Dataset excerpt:
** begin **
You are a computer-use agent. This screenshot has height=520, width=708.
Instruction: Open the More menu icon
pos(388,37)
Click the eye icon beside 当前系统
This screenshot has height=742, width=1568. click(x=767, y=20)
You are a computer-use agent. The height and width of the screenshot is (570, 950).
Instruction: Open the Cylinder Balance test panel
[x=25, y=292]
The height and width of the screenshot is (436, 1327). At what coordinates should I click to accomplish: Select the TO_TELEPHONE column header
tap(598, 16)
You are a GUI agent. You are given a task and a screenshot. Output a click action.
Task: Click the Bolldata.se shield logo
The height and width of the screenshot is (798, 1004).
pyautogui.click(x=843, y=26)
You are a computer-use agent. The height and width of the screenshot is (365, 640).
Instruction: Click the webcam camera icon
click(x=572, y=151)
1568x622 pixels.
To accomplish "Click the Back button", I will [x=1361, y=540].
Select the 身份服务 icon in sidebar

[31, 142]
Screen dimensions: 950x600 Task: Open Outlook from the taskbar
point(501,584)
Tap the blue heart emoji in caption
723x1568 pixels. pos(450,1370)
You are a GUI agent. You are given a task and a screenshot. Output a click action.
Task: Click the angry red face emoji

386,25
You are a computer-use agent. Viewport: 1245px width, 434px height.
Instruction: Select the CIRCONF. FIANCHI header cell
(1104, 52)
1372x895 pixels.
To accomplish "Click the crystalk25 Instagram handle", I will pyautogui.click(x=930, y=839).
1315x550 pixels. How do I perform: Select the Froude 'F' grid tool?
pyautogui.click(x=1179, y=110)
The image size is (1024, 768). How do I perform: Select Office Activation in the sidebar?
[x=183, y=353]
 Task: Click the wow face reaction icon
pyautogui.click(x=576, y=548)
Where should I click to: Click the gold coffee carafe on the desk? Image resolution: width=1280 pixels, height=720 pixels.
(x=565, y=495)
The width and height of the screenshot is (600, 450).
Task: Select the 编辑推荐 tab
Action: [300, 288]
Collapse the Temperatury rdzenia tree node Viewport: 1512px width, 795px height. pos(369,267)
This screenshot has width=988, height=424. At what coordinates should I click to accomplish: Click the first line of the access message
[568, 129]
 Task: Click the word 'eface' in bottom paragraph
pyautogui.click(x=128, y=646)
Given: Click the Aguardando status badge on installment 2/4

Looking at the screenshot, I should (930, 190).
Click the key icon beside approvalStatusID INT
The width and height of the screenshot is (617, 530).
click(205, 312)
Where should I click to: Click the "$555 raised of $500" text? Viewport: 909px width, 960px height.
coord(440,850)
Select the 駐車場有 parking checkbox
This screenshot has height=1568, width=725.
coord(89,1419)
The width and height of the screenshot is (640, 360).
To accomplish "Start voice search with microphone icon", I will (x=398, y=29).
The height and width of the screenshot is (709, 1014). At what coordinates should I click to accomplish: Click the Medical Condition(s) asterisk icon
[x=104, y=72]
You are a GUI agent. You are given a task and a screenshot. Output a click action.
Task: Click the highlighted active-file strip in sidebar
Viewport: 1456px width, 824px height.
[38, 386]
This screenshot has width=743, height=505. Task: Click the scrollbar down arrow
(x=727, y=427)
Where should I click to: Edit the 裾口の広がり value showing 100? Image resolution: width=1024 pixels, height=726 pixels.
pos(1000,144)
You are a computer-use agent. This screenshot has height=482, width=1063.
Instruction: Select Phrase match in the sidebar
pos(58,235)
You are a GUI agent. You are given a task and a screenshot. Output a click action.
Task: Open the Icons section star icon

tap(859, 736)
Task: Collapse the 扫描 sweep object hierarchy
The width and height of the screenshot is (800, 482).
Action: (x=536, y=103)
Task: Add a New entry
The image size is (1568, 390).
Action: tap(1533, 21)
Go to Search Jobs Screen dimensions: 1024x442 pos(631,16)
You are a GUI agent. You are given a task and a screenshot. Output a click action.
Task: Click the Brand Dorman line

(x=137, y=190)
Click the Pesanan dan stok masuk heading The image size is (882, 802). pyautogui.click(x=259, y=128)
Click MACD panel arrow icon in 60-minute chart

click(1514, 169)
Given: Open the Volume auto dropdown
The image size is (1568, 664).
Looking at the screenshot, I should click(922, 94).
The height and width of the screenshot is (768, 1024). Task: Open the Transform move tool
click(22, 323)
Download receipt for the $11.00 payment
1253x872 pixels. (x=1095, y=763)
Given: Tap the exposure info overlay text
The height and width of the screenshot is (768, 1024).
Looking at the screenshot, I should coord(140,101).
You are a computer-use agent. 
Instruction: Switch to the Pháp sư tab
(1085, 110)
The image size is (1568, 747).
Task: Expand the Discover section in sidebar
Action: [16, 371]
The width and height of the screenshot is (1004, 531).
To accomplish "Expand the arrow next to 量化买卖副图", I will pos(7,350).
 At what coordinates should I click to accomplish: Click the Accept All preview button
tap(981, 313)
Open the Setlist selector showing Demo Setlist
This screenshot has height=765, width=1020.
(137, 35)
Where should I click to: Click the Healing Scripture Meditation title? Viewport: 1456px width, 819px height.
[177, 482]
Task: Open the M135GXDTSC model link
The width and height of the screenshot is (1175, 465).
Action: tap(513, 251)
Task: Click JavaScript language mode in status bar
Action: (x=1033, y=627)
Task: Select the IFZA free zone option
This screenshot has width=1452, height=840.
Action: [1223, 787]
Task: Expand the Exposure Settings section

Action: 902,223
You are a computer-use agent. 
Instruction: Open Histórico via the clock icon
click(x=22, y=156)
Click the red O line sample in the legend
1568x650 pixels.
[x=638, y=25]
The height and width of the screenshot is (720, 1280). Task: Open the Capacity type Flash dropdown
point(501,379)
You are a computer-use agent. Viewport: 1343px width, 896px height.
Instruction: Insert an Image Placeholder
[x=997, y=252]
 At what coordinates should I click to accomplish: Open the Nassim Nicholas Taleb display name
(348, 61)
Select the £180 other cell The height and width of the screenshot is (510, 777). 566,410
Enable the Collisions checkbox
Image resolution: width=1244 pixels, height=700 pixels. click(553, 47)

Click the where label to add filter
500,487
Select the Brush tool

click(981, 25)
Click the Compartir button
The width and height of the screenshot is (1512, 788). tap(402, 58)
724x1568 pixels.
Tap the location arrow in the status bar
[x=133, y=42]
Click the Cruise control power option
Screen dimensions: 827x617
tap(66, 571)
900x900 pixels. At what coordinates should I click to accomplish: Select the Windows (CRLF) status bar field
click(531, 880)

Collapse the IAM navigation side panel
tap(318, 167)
** end **
* TASK GOAL *
Could you return every line from the start of the records up to and including the line with "[x=25, y=292]", without changing anything?

* TASK RESULT *
You are a computer-use agent. This screenshot has height=520, width=708.
Instruction: Open the More menu icon
pos(388,37)
Click the eye icon beside 当前系统
This screenshot has height=742, width=1568. click(x=767, y=20)
You are a computer-use agent. The height and width of the screenshot is (570, 950).
Instruction: Open the Cylinder Balance test panel
[x=25, y=292]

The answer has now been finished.